▶ **Short problem**
In the passage on self-denial below, which school of thought holds being "free from attachment to the things of the world" so as to control one's destiny as its ideal?

▶ **Text block**

........

But let us then look at the attitude more closely. The Christian call seems to be, negatively speaking, away from oneself. "A person who loses his life for my sake will find it." "Unless a person repudiates himself, takes up his cross and follows me, he can be no student of mine," said Jesus.
There is a more literal sense here than we generally think. When we speak of self-denial, what we ordinarily mean is giving up the use of something that is not ourselves ("I will deny myself this ice cream,") usually for the sake of self-mastery: to gain greater possession of ourselves.
But that sort of thing is Stoicism, not Christianity. To be "free from attachment to the things of the world" so that you are in control of your destiny is the Stoic ideal; and if anything, it is the very opposite of the Christian attitude. The Christian, in a real sense, is not in control of himself; he has given himself up.
That is, we must give ourselves up, to be Christians, not for the sake of self-development, or even for the sake of the recovery of ourselves later, but absolutely. We are not to be interested in ourselves, just as Jesus was not interested in himself when he became man and submitted to that horrible death. What did he have to gain in self-fulfillment from it?
I hasten to add that the result of this abandonment of oneself is a recovery of a transformed self. "We are transformed to God," as St. Paul said; but this cannot be the motive for the abandonment. If this greater self is the motive for the self-denial, then the self-denial is not self-denial but self-affirmation; motive implies interest, and if you are "not interested in yourself" because of the greater you that comes from it, you are feigning disinterest, and doing so interestedly. You are lying. Self-denial for the sake of self-fulfillment makes self-denial impossible.

........

▶ **Provided information**
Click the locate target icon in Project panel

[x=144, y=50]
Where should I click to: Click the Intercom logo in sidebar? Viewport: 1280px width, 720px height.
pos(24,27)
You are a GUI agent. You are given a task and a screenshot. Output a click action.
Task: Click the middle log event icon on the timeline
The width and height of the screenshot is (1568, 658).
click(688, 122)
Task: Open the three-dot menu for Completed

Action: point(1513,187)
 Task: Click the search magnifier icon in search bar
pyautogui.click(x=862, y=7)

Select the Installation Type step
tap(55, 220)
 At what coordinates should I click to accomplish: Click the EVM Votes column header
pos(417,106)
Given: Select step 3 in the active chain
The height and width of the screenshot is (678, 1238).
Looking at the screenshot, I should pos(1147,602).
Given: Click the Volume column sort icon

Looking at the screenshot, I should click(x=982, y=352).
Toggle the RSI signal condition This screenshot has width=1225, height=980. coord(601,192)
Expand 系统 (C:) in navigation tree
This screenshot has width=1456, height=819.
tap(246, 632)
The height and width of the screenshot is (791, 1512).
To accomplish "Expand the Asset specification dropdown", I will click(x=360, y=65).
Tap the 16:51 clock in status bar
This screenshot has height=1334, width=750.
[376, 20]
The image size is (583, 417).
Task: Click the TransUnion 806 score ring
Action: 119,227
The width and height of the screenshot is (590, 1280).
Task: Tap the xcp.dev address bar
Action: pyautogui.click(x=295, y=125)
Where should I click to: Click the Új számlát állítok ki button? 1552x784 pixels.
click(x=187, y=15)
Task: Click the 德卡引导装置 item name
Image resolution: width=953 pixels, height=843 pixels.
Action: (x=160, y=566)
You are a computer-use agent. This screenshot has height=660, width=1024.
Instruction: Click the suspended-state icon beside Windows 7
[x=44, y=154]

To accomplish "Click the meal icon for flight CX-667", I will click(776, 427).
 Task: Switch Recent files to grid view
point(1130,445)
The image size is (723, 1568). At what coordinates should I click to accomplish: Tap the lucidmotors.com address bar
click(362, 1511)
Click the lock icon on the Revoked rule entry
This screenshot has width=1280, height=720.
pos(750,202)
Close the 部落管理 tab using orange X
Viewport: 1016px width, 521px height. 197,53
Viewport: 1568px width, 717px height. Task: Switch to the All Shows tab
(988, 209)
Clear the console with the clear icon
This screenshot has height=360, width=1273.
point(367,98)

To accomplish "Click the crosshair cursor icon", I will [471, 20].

........

▶ **Response below**
Stoicism.